>>>

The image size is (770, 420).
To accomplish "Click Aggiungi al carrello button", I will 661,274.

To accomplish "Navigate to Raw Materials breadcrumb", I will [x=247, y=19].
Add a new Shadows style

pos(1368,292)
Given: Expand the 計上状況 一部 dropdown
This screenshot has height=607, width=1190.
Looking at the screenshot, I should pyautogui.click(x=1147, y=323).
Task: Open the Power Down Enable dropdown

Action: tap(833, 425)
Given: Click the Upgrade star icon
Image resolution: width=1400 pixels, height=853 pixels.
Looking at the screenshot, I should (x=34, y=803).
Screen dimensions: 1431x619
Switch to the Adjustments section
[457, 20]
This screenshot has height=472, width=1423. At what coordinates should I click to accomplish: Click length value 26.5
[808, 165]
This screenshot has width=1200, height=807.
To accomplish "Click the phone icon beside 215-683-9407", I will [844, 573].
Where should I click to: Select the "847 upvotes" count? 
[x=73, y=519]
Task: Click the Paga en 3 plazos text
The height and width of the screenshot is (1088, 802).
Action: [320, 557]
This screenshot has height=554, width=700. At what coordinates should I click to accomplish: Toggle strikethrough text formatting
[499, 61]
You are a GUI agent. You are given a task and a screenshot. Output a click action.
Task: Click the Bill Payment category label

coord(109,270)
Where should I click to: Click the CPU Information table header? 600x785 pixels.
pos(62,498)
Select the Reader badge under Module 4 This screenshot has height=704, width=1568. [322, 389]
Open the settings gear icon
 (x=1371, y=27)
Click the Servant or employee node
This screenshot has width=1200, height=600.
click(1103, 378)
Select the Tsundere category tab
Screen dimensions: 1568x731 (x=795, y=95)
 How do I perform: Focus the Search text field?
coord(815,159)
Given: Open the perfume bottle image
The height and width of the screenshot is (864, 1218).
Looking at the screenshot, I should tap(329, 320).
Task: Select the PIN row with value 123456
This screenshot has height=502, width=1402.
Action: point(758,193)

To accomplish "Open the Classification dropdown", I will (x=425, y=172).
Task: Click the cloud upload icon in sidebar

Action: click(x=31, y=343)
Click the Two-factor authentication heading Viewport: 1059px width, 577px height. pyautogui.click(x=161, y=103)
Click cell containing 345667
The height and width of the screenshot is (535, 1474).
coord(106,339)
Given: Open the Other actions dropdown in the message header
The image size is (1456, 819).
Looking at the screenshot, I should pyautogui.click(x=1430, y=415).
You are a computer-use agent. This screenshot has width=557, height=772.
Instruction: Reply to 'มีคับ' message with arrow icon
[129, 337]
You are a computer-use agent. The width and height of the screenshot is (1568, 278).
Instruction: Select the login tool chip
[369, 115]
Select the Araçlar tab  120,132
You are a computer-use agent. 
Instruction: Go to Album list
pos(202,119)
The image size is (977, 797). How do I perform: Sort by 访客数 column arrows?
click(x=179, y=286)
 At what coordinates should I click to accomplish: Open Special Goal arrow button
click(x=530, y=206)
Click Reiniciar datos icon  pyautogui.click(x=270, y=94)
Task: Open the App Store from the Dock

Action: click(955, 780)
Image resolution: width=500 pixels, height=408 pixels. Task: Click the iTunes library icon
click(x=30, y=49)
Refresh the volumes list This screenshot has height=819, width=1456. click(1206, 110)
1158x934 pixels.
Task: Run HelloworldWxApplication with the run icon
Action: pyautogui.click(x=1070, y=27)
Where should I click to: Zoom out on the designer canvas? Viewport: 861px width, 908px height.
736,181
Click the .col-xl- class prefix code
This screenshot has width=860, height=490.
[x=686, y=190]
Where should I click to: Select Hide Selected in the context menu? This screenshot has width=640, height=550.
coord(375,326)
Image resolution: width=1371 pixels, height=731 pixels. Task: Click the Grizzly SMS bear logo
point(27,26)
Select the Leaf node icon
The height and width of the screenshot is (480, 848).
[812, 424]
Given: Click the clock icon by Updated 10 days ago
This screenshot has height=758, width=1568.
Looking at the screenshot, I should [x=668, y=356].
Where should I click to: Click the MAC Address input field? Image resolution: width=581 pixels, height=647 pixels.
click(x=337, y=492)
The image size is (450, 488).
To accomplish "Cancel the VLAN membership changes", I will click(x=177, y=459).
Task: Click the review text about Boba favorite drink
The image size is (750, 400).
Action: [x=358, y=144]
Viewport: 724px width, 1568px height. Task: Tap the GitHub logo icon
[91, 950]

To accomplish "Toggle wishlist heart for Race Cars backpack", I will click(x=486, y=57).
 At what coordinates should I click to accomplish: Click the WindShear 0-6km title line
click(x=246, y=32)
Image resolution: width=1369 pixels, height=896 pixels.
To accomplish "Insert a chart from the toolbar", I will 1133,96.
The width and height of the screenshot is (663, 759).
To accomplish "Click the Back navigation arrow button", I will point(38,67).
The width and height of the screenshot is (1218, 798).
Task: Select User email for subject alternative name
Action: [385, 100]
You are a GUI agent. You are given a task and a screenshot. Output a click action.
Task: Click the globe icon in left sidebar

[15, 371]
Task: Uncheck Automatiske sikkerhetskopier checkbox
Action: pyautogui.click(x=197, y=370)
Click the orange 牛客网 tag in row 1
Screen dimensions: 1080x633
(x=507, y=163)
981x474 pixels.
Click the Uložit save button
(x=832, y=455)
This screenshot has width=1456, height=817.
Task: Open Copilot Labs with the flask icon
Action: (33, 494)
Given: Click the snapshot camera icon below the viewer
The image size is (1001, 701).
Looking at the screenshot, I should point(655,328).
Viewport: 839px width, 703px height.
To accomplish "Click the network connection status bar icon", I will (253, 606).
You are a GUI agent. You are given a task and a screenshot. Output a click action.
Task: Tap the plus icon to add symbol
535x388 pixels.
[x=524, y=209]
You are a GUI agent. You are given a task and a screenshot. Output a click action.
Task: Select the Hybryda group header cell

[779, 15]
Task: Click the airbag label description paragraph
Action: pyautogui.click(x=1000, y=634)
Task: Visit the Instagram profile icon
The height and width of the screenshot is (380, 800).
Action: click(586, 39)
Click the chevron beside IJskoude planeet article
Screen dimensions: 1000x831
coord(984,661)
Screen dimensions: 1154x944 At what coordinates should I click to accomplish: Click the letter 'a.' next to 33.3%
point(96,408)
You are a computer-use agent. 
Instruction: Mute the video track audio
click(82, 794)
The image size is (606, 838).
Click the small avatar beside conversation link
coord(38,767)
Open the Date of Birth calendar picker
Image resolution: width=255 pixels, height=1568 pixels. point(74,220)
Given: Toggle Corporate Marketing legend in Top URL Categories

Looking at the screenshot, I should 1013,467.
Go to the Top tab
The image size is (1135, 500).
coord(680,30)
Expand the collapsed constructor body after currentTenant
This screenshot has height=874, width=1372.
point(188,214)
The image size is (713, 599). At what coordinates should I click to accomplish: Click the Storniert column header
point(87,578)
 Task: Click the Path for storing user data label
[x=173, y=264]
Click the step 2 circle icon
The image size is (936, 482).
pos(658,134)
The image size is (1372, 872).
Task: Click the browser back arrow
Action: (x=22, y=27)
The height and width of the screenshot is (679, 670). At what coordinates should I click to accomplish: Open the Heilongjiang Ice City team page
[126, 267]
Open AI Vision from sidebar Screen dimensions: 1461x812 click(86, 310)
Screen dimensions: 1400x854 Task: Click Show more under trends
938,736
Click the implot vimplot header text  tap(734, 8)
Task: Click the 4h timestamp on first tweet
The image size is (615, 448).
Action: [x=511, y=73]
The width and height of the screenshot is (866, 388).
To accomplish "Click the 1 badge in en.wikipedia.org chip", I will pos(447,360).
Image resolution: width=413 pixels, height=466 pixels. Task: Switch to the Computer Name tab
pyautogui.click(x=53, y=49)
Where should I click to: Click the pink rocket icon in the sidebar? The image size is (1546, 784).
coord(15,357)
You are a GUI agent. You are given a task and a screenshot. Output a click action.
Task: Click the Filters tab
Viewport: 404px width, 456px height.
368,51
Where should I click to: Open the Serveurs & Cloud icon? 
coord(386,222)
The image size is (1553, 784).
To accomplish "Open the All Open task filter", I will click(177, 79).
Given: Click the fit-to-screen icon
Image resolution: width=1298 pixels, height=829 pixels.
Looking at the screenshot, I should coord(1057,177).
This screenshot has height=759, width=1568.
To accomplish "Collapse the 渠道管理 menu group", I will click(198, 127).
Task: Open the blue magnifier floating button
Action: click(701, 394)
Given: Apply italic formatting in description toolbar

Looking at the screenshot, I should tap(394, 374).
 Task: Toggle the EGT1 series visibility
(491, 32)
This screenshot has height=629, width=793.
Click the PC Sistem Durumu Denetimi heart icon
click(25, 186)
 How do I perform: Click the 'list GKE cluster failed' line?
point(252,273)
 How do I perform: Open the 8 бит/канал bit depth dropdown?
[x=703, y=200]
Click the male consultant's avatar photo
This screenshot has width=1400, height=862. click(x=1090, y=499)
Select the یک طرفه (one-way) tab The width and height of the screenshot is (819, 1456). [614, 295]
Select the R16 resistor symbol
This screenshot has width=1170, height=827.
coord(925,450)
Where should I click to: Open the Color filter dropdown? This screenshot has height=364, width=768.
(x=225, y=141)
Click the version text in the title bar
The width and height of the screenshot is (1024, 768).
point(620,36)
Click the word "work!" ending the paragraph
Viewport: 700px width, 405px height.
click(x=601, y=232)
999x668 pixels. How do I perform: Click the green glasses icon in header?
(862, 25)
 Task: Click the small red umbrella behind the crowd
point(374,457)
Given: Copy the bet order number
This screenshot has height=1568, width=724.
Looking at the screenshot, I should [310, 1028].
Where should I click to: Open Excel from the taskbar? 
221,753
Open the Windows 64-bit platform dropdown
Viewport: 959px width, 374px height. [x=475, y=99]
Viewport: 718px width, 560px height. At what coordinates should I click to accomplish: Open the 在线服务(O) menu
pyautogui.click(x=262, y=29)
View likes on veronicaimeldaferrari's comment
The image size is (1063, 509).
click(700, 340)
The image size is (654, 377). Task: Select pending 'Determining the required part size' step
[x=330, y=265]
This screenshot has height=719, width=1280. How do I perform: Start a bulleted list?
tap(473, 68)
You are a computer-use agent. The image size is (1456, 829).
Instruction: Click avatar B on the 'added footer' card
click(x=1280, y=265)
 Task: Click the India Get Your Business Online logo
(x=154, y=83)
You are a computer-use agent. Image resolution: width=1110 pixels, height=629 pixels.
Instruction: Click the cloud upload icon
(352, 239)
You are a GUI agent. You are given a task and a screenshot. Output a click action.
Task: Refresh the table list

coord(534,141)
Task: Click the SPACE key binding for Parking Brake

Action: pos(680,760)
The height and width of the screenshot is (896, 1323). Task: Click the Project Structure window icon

<<<

▸ WRITTEN REQUEST
Please swap "bear" for "panda" in the material from the line with "Image resolution: width=1371" up to and including the line with "I will 1133,96.". Return only those lines, with nothing else changed.

▸ SOLVED EXERCISE
Image resolution: width=1371 pixels, height=731 pixels. Task: Click the Grizzly SMS panda logo
point(27,26)
Select the Leaf node icon
The height and width of the screenshot is (480, 848).
[812, 424]
Given: Click the clock icon by Updated 10 days ago
This screenshot has height=758, width=1568.
Looking at the screenshot, I should [x=668, y=356].
Where should I click to: Click the MAC Address input field? Image resolution: width=581 pixels, height=647 pixels.
click(x=337, y=492)
The image size is (450, 488).
To accomplish "Cancel the VLAN membership changes", I will click(x=177, y=459).
Task: Click the review text about Boba favorite drink
The image size is (750, 400).
Action: [x=358, y=144]
Viewport: 724px width, 1568px height. Task: Tap the GitHub logo icon
[91, 950]

To accomplish "Toggle wishlist heart for Race Cars backpack", I will click(x=486, y=57).
 At what coordinates should I click to accomplish: Click the WindShear 0-6km title line
click(x=246, y=32)
Image resolution: width=1369 pixels, height=896 pixels.
To accomplish "Insert a chart from the toolbar", I will 1133,96.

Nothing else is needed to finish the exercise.